Research from the Federal Reserve Bank of New York drives the point home: roughly 90 percent of the cost burden from the 2025 tariffs fell on American firms and consumers — not on foreign exporters. Device manufacturers and distributors have so far absorbed much of that within their own margins, drawing down pre-tariff inventory rather than repricing to customers. But that buffer won’t last. As inventory depletes and contracts roll over, the pressure to reprice will intensify — and the costs will move through the supply chain toward the patients at the end of it.
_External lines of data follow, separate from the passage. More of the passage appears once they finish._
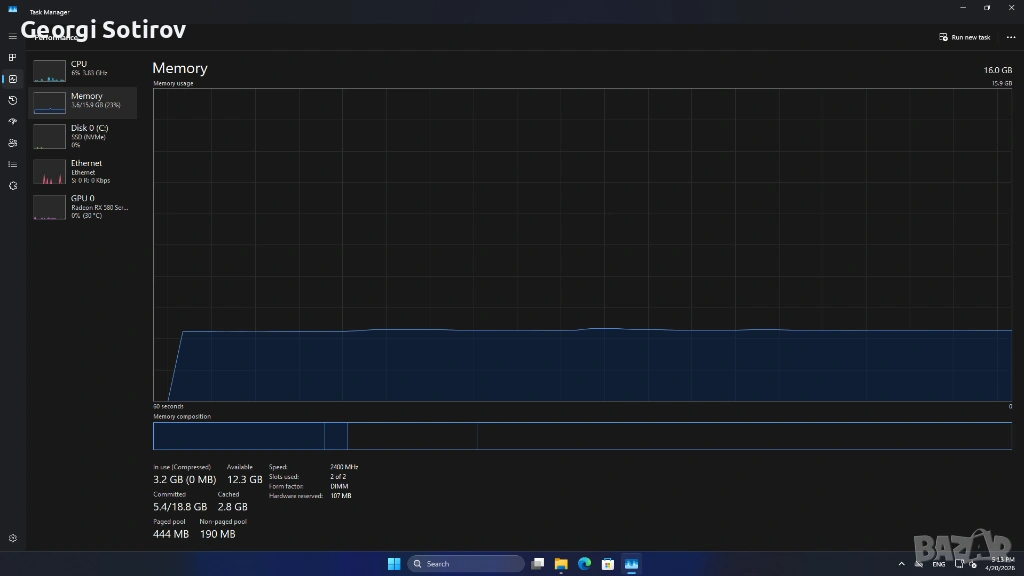1024x576 pixels.
Task: Select Ethernet performance item
Action: click(83, 171)
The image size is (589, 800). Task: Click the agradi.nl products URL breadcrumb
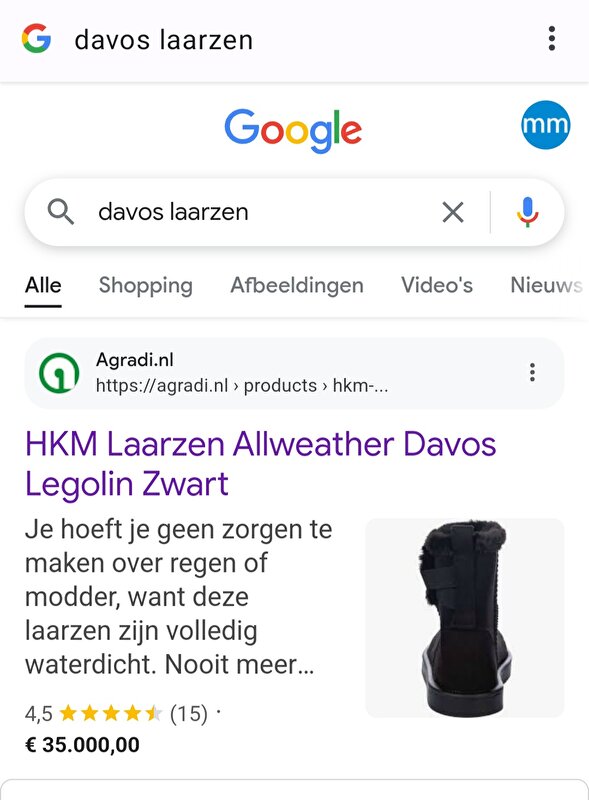tap(242, 386)
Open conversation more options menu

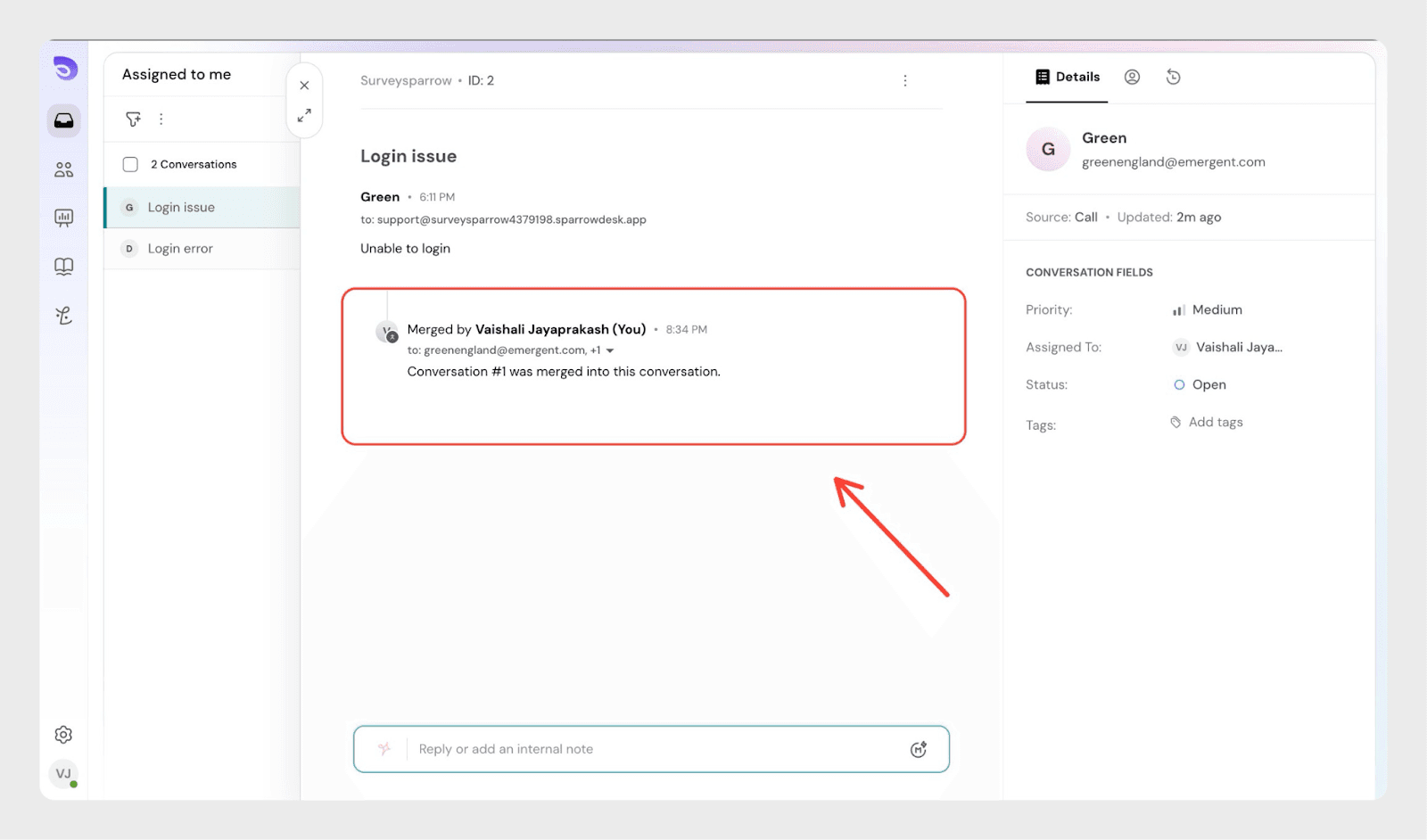pos(904,81)
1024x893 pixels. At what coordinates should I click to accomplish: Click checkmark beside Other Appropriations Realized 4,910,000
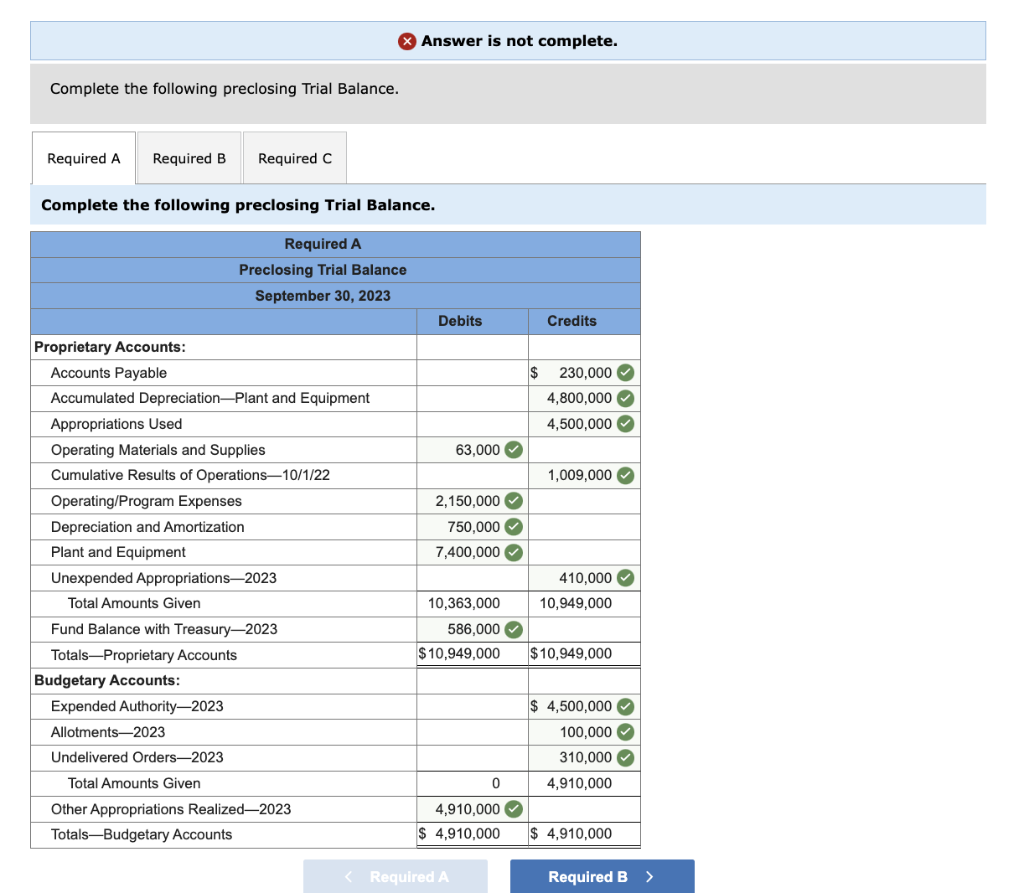point(514,809)
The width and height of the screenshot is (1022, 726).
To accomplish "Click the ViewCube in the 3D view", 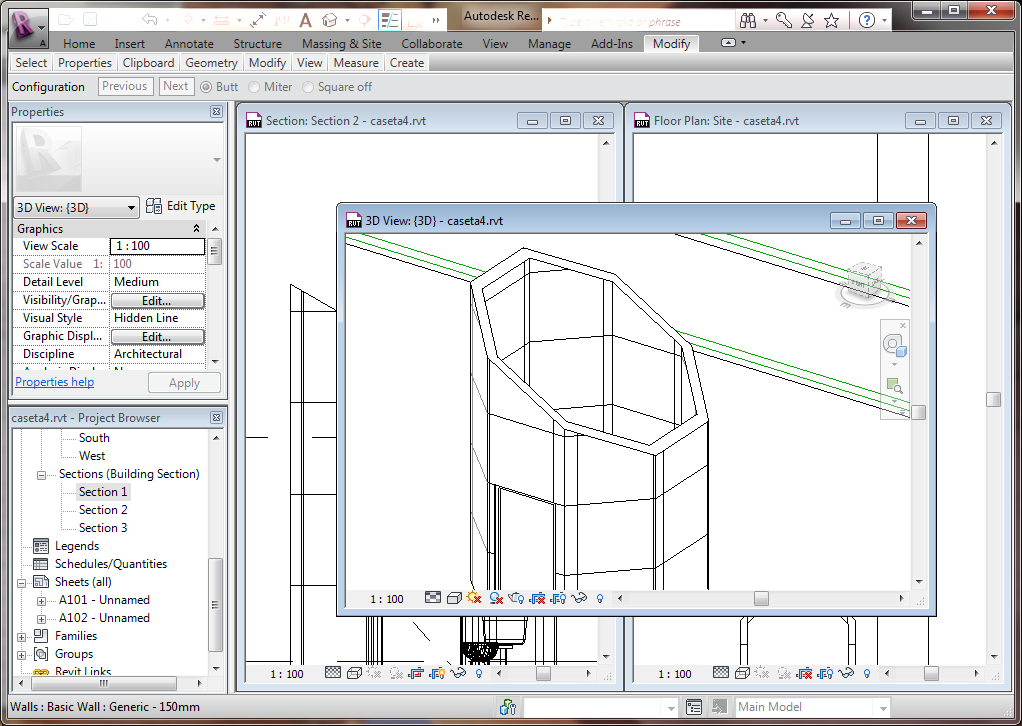I will click(863, 282).
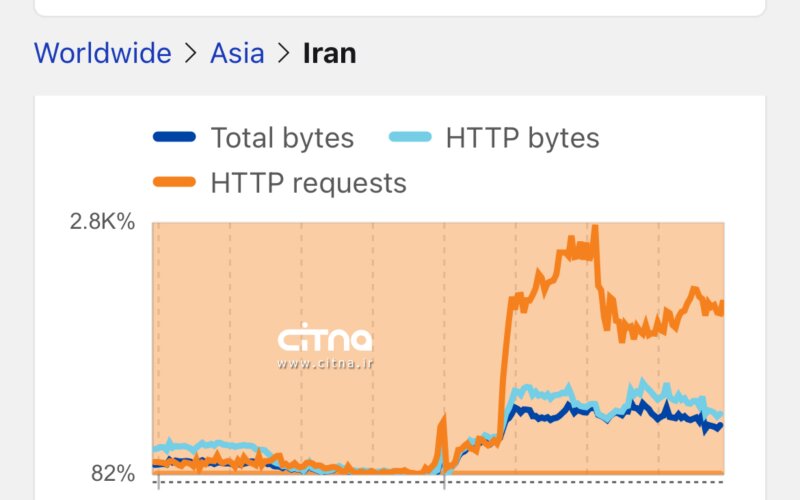Click the dashed baseline under the chart
This screenshot has width=800, height=500.
click(438, 482)
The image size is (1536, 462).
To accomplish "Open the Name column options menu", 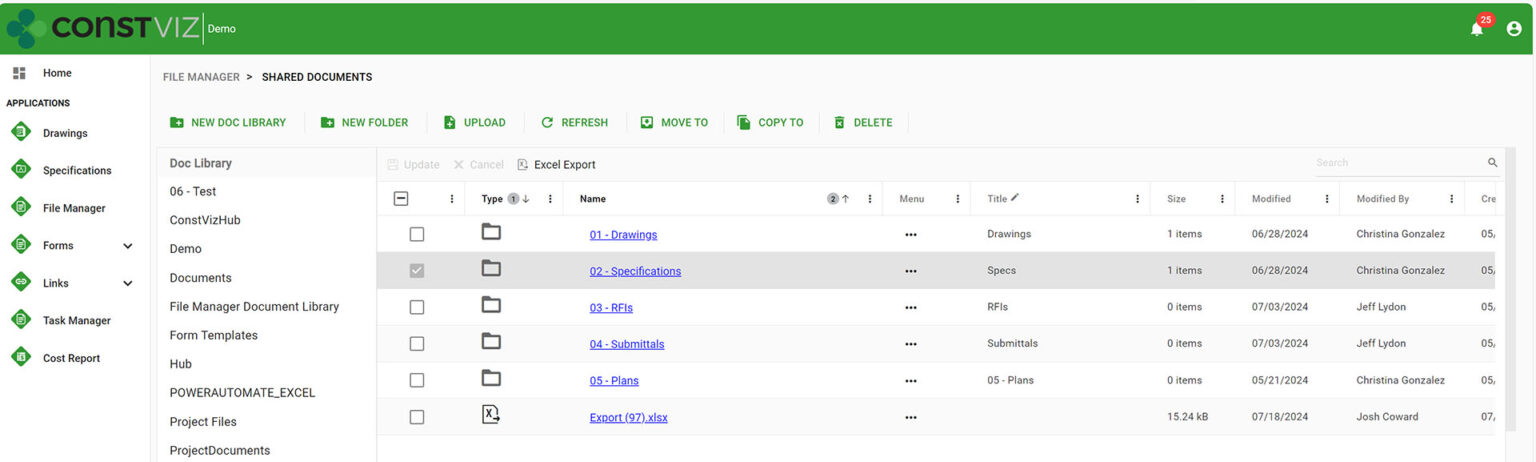I will [869, 199].
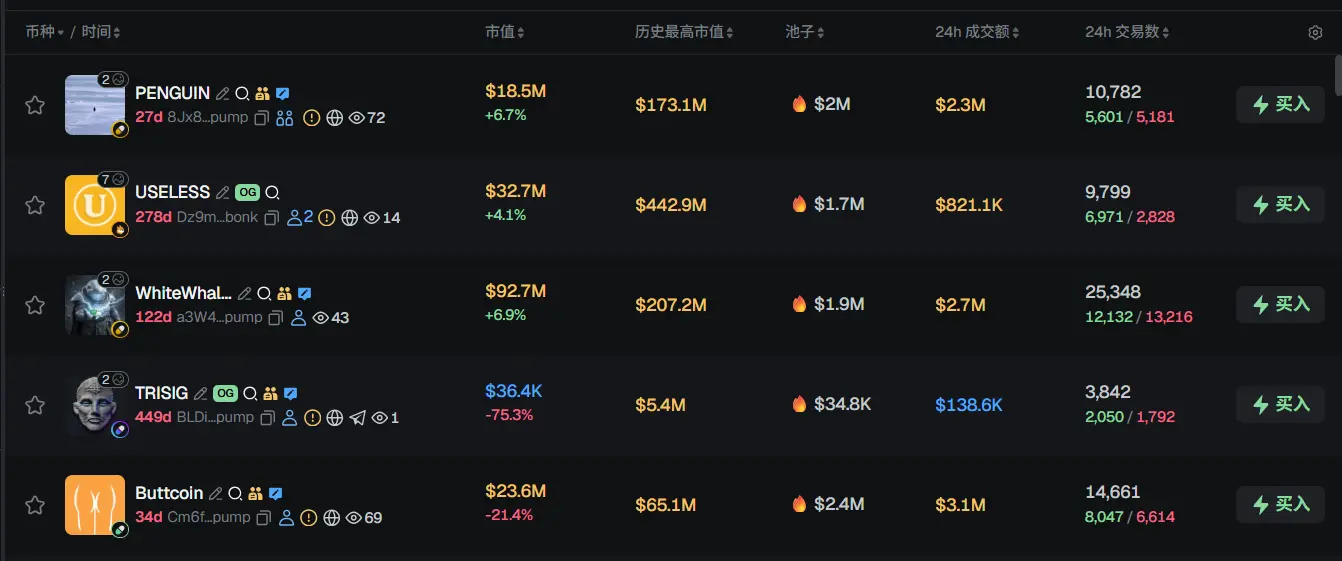
Task: Star the TRISIG token row
Action: 35,405
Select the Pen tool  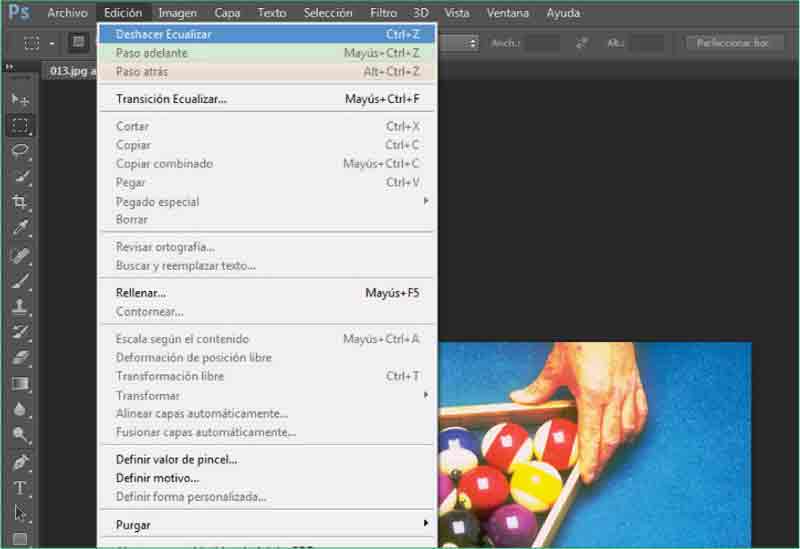[x=19, y=462]
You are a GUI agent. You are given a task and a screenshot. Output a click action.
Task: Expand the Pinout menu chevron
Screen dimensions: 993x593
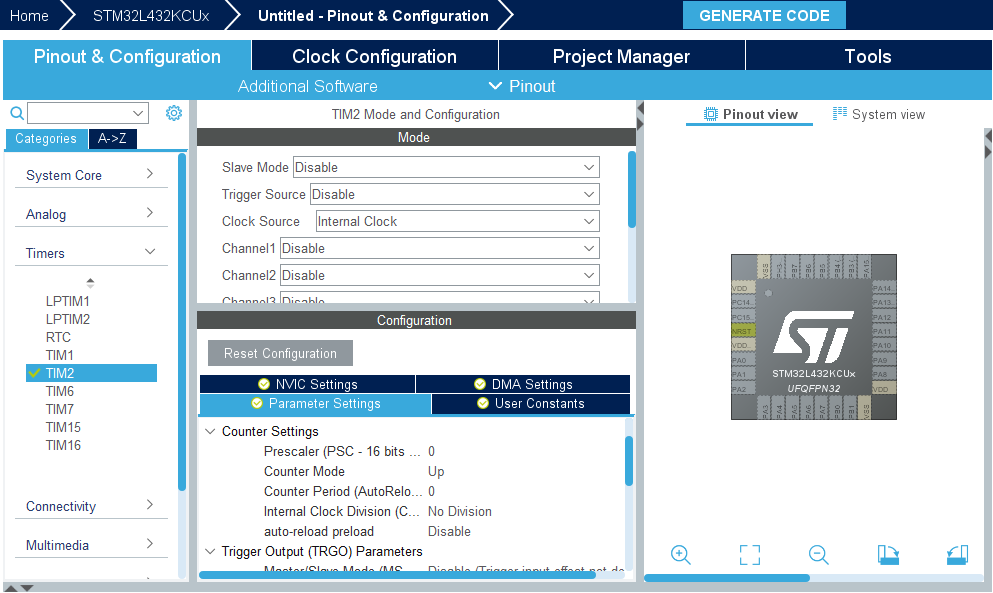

More than 20 million Americans rely on durable medical equipment for basic mobility and independence. For this population, the consequences of getting this policy wrong are not theoretical. Broad or abrupt tariffs imposed before domestic manufacturing alternatives are in place don’t strengthen our supply chains — they simply shift the cost of an incomplete industrial policy onto the seniors who can afford it least.

What makes this especially frustrating is that the United States doesn’t need to build a medical device industry from scratch. We already have one — and it’s the envy of the world.

Approximately 70 percent of medical technology sold in the United States is produced domestically, across 16,000 manufacturing facilities nationwide, supporting nearly three million American jobs. The U.S. accounts for about 40 percent of global medical device market share, generates over $250 billion in annual output, and American companies invest more than $20 billion in research and development every year.

This is not a hollowed-out sector desperate for rescue. It is a position of genuine industrial strength.

The goal of Section 232, properly applied, should be to reinforce and extend that strength — not to put it at risk. A smart tariff framework would target the specific supply chain vulnerabilities that actually threaten national security, namely overdependence on Chinese-sourced components, while giving domestic manufacturers the time and market conditions to expand capacity in an orderly way.

That means sequencing tariffs to match the realistic pace of domestic production growth, pairing trade restrictions with federal procurement incentives that guarantee a market for American-made devices, and protecting North American manufacturing partnerships that are already doing the work of moving supply chains away from China.

Seniors deserve both a secure domestic supply chain and continued access to the devices they depend on. Those goals are not in conflict — but only if policymakers resist the temptation to treat a scalpel problem with a sledgehammer solution.

Saul Anuzis is the president of the 60 Plus Association and a Republican Party politician from the U.S. State of Michigan. He was chairman of the Michigan Republican Party from 2005–2009 and was also a candidate for national chairman of the Republican National Committee in 2009 and 2011 as well as a Member of the RNC from 2005-2012.


Members of the editorial and news staff of the Daily Caller were not involved in the creation of this content.